No book is perfect, of course. The book's structure enables the reader to jump directly to information about each specific tool, so anyone who reads the book cover-to-cover as I did will find some repetition of information between the sections and chapters. The authors' expectations of their readers' technical-savvy also seems uneven at some points--I was amused that a book that discusses kernel debugging and memory-manager design would take the time to footnote the meaning of the word "string" as it is used in software. But, on the whole, the book is very well-written.
If you develop or debug software on the Windows platform, this book will provide a great return on investment (purchase price and reading time).
Sysinternals is a free suite of advanced Microsoft Windows troubleshooting utilities, originally available from [...] , which now redirects to Microsoft's TechNet Web site at [...] . Written for IT professional and technical users, many are difficult to understand and use "as-is" without a significant understanding of operating systems.
This is why the "Windows Sysinternals Administrator's Reference" is so valuable. The book gives an overview of each tool, what it does, and how it does it. It provides background concept information with detailed instructions to facilitate learning, and as you use each tool you will gain experience that will allow you to develop a better understanding of the results.
For example, "Task Manager" is included with the Windows operating system to view processes running on your computer. It is relatively simple to use, but it lacks the detailed information necessary to assist in solving anything but the most basic problems. Sysinternals "Process Explorer" (Procexp) is a utility that provides significantly more detailed information, and the initial process tree will make this readily apparent. Unfortunately, as you delve deeper the situation becomes more complex and difficult to understand to those with limited technical training or experience. That is where this book will be a benefit to you. It will assist you in knowing what the information means, and where to go for additional information (or the next step).

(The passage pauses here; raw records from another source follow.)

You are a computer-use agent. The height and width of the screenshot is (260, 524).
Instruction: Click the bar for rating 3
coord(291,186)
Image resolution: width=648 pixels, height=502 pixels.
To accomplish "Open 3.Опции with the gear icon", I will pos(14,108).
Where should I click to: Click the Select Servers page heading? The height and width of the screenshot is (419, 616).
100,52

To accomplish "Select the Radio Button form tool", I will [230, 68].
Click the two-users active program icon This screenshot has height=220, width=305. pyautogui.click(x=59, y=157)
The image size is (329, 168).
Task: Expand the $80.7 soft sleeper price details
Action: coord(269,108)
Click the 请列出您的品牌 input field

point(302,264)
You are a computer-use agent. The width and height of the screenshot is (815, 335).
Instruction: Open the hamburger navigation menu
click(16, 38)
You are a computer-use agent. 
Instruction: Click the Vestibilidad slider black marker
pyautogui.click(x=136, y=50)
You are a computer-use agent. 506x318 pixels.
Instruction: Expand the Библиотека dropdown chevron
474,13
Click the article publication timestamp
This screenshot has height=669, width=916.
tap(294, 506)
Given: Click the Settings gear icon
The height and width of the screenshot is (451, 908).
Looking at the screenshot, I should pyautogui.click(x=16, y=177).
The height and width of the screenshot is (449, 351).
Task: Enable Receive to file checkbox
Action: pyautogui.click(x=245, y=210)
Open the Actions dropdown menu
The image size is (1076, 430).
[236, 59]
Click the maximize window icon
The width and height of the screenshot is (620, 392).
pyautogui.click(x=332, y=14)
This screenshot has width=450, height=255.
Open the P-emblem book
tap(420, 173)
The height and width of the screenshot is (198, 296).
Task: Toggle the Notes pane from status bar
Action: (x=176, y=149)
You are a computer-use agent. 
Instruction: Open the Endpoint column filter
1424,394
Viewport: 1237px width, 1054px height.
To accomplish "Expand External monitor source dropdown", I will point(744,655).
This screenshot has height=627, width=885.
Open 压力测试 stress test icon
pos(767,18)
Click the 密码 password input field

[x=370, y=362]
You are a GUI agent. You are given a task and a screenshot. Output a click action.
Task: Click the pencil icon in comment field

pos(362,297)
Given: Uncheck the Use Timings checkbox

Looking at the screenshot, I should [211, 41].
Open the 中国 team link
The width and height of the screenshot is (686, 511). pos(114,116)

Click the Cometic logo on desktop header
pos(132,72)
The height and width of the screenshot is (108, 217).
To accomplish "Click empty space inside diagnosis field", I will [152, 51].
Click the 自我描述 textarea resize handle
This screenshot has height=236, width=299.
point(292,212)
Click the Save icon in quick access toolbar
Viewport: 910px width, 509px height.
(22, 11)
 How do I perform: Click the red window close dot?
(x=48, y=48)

If you are not familiar with "Task Manager" and how to use it, then these utilities will probably be of little use to you. If you do understand and use "Task Manager" but find it lacks the more detailed information that you need, then these tools and this book can probably take you to another level of understanding. If you find "Task Manager" too basic and simple to use then you probably already know about sysinternals, but this book might still be a valuable reference.
To supplement this book, Microsoft's TechNet website at [...] has a "Sysinternals Learning Resources" webpage with articles, videos, training, etc., as well as recordings of "Mark's Webcasts". David Solomon has a video library on his [...], and there is a Sysinternals Forum at [...] . All of these websites and more can be found with a Google search for "sysinternals".
To better evaluate if this book would benefit you, I would suggest that you first visit these websites to get a better feel for what utilities are included in sysinternals and what they do. If still interested, I would then download and use the sysinternals suite, and finally consider getting the book if you want to maximize your experience in using them. This book is an excellent learning tool and reference, but it is also a technical guide for technical users for a suite of technical utilities.
Example - ProcDump is an application mentioned in the book that uses command prompt to give it commands. When you launch command prompt it defaults to a specific folder, you profile folder. Well if you do not have this application in that folder, then it won't work. They don't tell you this. It is assumed you know this. That's what IT is all about though, solving problems.
I think this is a good book and a must have for any serious helpdesk tech.